The Capture of the Smala of Abd El-Kader, 16 May 1843 is an oil on canvas painting of the Duc d'Aumale's victory over Emir Abdelkader's 'smala' (encampment) at Taguin on 16 May 1843. It was commissioned just after the battle by Aumale's father Louis-Philippe I and completed less than two years later, assisted by his pupils. It was exhibited at the 1845 and 1855 Paris Salons and is now in the Musée de l'histoire de France in Versailles.

== Description ==
At 21.39 m wide and 4.89 m high, it is the largest painting of the 19th century.

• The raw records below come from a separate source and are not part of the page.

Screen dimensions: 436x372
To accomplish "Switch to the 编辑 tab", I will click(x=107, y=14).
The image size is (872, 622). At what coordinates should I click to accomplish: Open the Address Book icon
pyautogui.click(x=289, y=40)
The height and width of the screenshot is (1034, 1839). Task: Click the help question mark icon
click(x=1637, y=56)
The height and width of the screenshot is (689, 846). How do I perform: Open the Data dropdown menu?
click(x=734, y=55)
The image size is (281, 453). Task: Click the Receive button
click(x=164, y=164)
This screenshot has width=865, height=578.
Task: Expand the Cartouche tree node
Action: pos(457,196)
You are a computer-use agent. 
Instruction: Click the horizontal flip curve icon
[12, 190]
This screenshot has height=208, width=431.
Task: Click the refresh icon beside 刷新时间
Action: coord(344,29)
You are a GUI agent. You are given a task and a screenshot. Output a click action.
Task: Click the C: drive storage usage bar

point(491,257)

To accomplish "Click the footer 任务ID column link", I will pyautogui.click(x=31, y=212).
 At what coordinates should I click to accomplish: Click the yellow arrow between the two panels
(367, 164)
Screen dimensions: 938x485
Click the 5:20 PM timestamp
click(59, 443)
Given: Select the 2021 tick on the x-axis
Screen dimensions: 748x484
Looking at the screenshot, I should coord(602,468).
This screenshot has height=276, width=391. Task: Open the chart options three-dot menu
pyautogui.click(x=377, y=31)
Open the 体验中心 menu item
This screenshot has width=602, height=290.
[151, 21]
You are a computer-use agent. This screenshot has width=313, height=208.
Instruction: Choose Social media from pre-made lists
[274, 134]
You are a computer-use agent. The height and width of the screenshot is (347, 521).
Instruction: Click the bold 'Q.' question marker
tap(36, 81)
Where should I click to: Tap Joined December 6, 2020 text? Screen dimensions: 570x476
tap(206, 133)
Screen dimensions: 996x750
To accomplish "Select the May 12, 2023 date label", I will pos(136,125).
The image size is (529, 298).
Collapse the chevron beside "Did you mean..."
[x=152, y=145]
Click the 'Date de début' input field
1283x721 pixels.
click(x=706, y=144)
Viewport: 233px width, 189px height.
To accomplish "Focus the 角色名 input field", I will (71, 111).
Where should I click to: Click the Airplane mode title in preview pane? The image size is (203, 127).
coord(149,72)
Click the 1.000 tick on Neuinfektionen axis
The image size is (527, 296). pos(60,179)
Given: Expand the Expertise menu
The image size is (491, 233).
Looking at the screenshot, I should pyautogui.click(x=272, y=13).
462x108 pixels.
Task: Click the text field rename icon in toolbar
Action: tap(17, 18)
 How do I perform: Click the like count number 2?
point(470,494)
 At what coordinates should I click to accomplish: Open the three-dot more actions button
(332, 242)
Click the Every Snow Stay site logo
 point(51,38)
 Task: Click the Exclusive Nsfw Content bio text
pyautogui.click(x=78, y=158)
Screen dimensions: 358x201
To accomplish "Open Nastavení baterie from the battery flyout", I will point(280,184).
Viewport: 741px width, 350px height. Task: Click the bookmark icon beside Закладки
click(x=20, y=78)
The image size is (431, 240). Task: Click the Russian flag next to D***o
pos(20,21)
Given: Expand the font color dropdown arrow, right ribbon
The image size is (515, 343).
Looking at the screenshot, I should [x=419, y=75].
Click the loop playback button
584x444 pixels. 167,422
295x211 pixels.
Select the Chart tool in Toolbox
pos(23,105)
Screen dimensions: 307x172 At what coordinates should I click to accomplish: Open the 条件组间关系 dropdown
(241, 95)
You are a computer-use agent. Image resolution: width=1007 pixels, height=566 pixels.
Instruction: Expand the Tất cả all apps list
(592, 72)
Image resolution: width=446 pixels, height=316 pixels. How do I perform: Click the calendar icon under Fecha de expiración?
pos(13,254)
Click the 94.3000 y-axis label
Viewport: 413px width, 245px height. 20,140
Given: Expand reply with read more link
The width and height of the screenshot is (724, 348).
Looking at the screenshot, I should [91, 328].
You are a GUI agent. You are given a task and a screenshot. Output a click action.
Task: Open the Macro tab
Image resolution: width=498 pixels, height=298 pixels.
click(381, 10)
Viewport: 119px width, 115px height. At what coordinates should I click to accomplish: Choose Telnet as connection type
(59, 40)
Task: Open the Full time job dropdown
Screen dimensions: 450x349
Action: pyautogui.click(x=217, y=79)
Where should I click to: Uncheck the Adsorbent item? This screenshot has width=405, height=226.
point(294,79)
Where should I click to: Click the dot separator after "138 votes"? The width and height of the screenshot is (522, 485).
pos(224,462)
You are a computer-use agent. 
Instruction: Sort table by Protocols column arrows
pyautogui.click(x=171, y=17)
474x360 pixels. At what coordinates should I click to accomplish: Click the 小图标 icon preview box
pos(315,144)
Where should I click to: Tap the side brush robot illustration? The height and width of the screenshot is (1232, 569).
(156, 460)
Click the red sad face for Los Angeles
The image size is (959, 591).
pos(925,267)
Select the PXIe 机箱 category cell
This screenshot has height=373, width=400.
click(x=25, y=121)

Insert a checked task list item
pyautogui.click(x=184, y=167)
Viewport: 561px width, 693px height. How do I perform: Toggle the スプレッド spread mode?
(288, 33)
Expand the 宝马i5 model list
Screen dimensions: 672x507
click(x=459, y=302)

In the first level of the work Aumale is shown on a white horse, recalling that of Napoleon I in Napoleon on the Battlefield of Eylau. In the third level, in the distance, is the old fort of Taguin and to the right the family of Mohamed-el-Karoubi, marabout and chancellor to Abdelkader, who was not present in person on the day of the battle. It was widely published in engravings, including a lithograph in 1845 by Bernard-Romain Julien, whilst Alfred Decaen produced a copy measuring 1.4 m by 4.5 m in 1856, which is now in the Musée Condé at the château de Chantilly. It is also mentioned in Le Sâr Rabindranath Duval, a sketch by Pierre Dac and Francis Blanche.